[To do]
Output, word for word, the line that contains "The width and" and all lines following it to the end of the listing. Drop the pictures.
______________________________
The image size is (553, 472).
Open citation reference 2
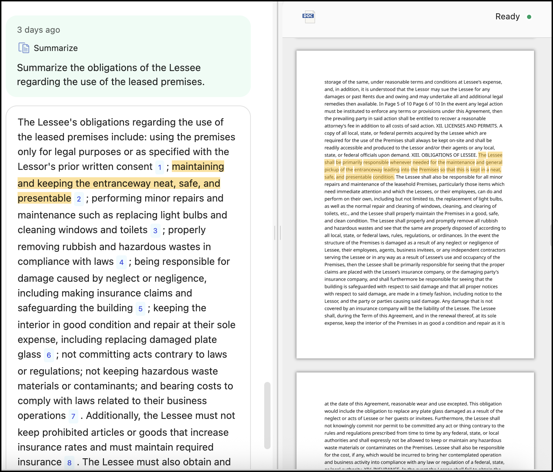[79, 199]
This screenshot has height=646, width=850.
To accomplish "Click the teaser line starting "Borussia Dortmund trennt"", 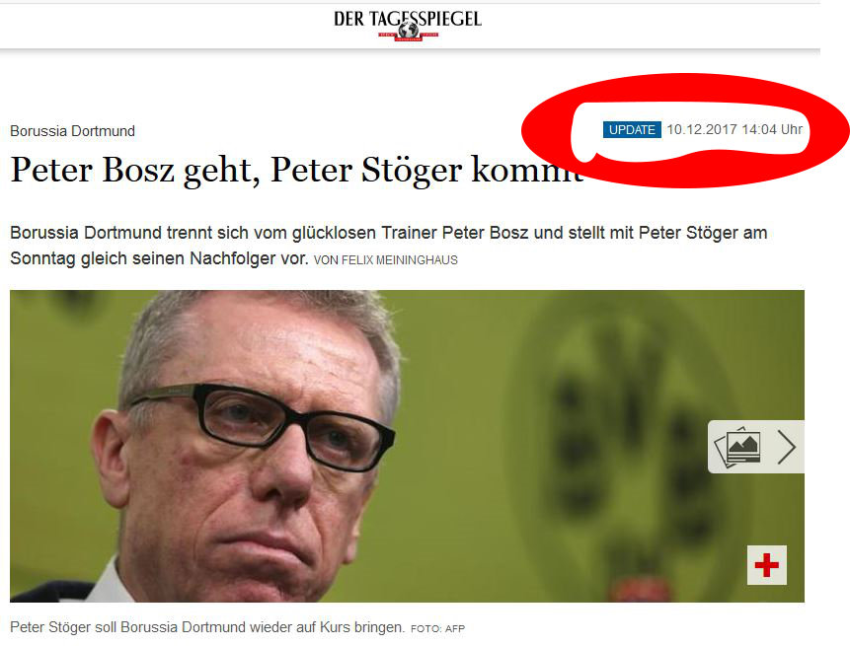I will [x=389, y=233].
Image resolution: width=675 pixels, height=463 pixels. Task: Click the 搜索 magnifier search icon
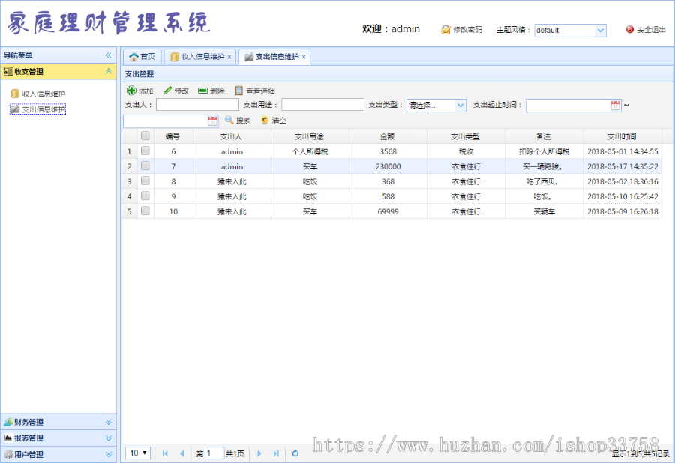(x=227, y=121)
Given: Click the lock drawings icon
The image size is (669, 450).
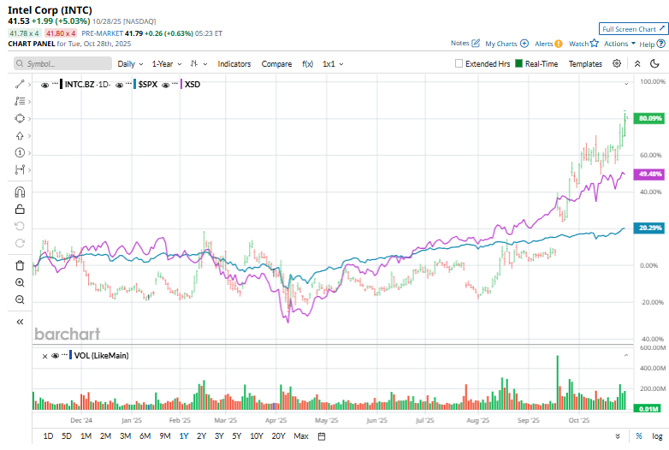Looking at the screenshot, I should point(20,209).
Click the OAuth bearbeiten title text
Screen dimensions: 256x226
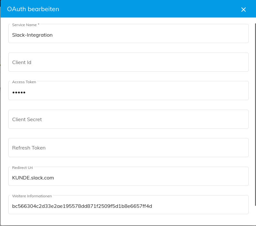(x=33, y=9)
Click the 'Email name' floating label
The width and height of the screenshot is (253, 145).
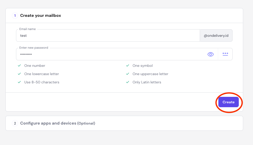point(27,29)
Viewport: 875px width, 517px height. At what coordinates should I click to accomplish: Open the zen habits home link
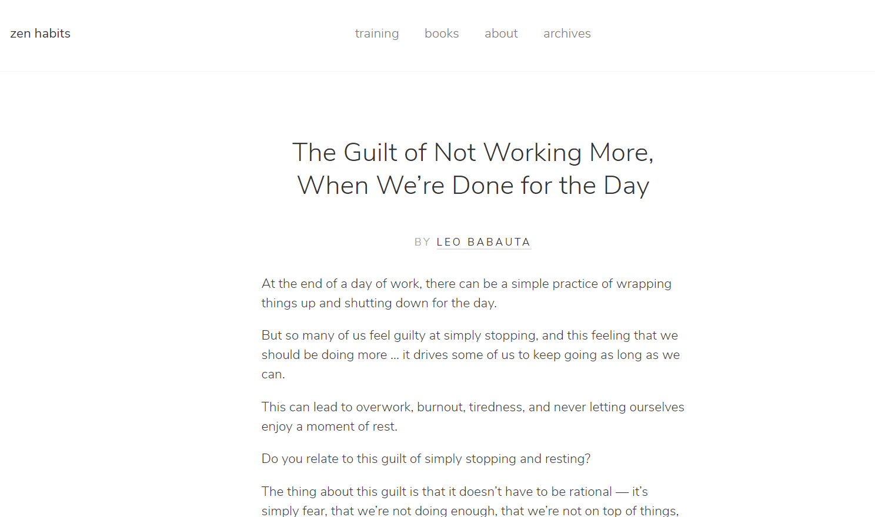tap(41, 33)
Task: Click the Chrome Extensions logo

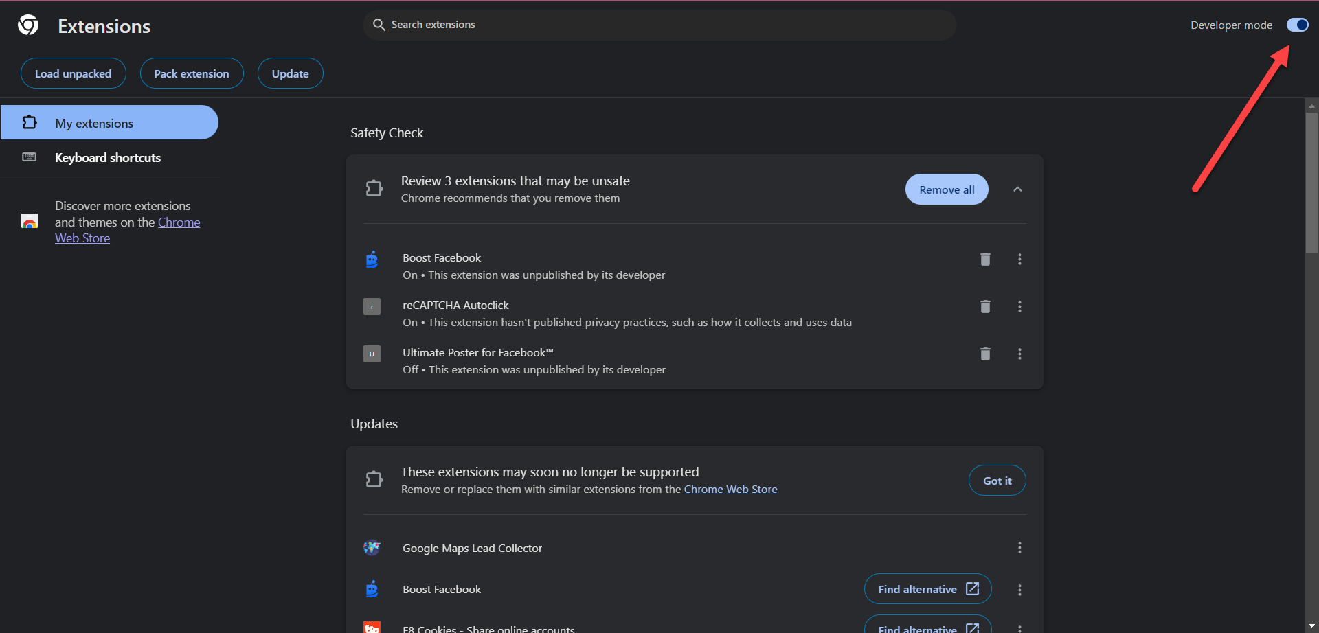Action: click(x=27, y=24)
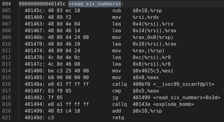Click the jg instruction mnemonic
Screen dimensions: 224x122
click(x=115, y=97)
______________________________
[Output of the exercise]
The width and height of the screenshot is (253, 145).
point(27,29)
Viewport: 875px width, 517px height. At what coordinates should I click to accomplish: Open the zen habits home link
tap(41, 33)
Task: Click the Chrome Extensions logo

Action: click(x=27, y=24)
Click the jg instruction mnemonic
Screen dimensions: 224x122
click(x=115, y=97)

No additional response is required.